A: In general sub-Saharan African seems to have rebounded from some of it’s troubled history. Kenya, Uganda and Rwanda all boast 6% per annum growth over the last decade and longer. Has MTN found that its growing with the economy? If that growth is sustained, where do you see MTN in five years?

Erik: Absolutely. Economic growth is like lubrication for the mobile industry, especially in less developed economies. We have visibly witnessed the monetization of rural Uganda. Today 63% of our base is rural – that is an amazing statistic where most industries rely on 60% of their business being derived in Kampala. I know other industries are beginning to experience similar trends.

Without giving too much away, I believe that MTN will double its customer base in the next five years if the macro-economic impetus is maintained.

A: Internet prices are notoriously expensive in sub-Saharan Africa (even for licensed ISPs). Can you offer any insight into how this can change? What needs to happen?

Erik: Very simply, we need fibre to connect us to the internet and light us up! We are suffocating and suffering being satellite locked. 2010 is not too far away. I envisage internet charges to come down by several factors.

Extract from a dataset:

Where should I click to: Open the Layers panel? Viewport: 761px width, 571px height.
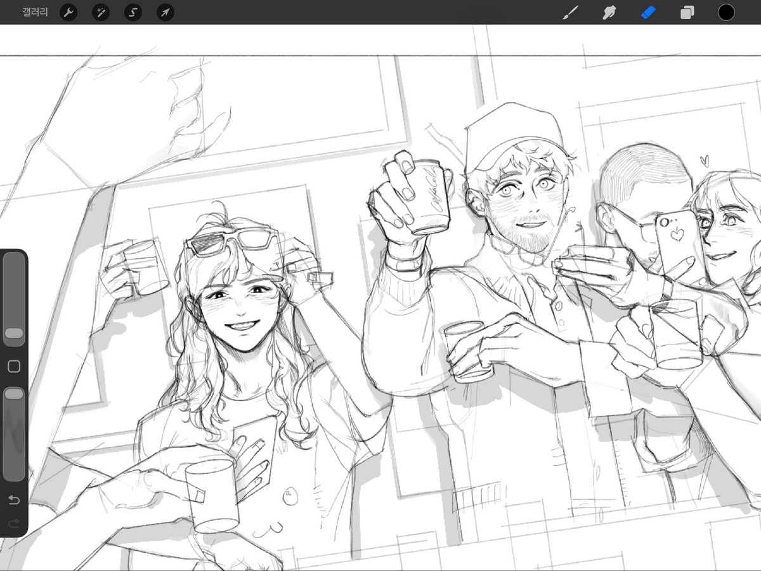point(687,12)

MTN Uganda has invested in the EASSy cable, which is due for completion in late 2010.

The price per Mb we will be paying for bandwidth off EASSy is a fraction of what we are currently paying via satellite. There is a perception that data providers are ripping the customer off – that is simply not true. If they were, why have we seen so many ISP closures and consolidation over the last few years? There is not exactly a flood of foreign data providers investing in the sector either. So that should prove that there just is not a lot of money to be made in the data provision business at the moment.

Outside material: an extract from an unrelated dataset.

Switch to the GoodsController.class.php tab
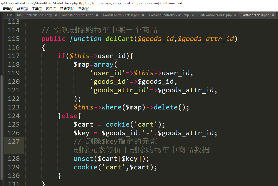 121,15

We are the 2nd biggest data provider in Uganda after UT (Uganda Telecom) and we can vouch that it is a low margin business at best! I know UT will vouch for that as well.

A: MTN offers a number of services for its customers. Most of them hardware and service based products. Does MTN have any interest in moving into software as a service (SAAS)?

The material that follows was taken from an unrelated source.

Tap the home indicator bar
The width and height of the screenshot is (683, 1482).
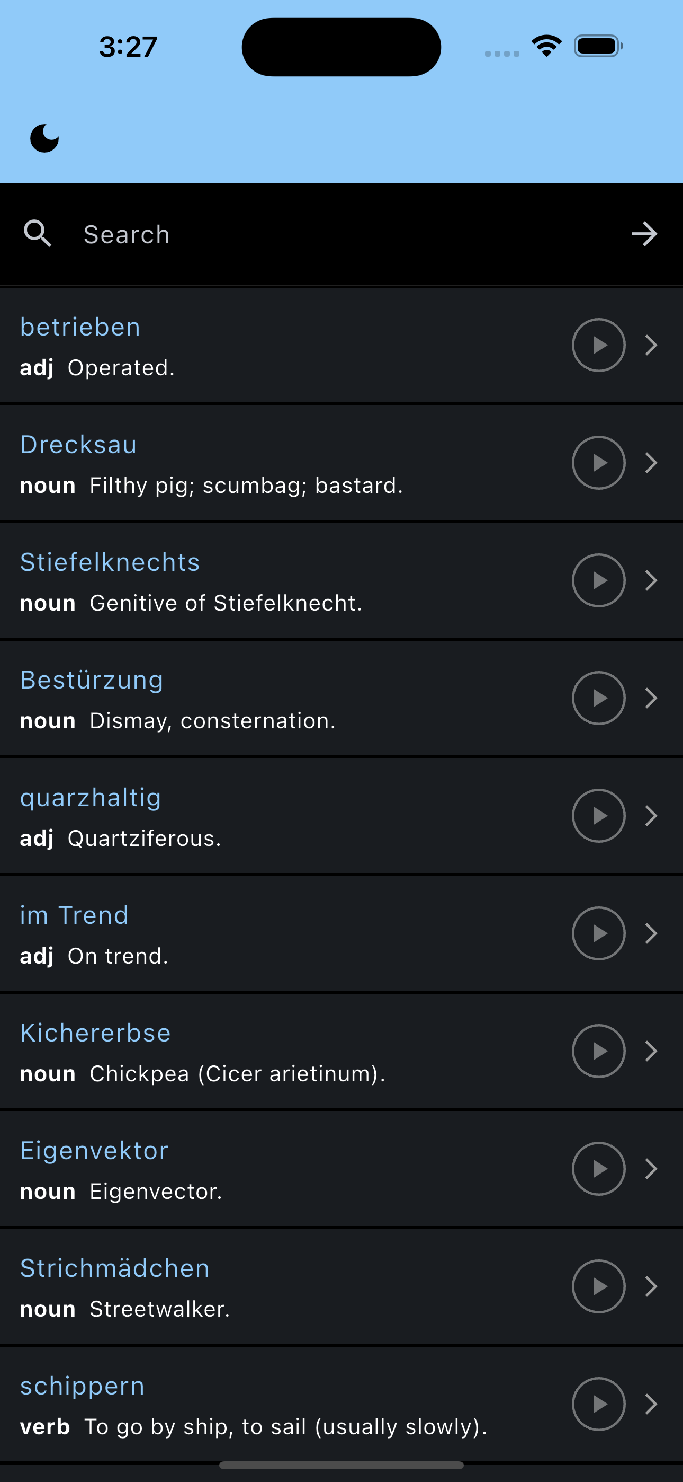[x=342, y=1465]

Erik: Not really. Its not our core business and we don’t know anything about the software business. The idea of supporting Application Service Providers in partnership arrangements is a possibility, but we need to stick to our knitting which is mobile, fixed and data. We have our hands full just with that!

A: The growth of cloud-computing in developed countries offers a great model for Africa to follow when high-speed, affordable bandwidth finally arrives. What’s your stance and how do you see Africa capitalizing from it?

Erik: I think that is the way to go for Africa. The big players in the industry (Microsoft, Google etc) also understand this and believe me are not sleeping. They have an interesting vision for Africa and appreciate that a different ICT model is needed if Africa and its people are to have universal access to the digital world.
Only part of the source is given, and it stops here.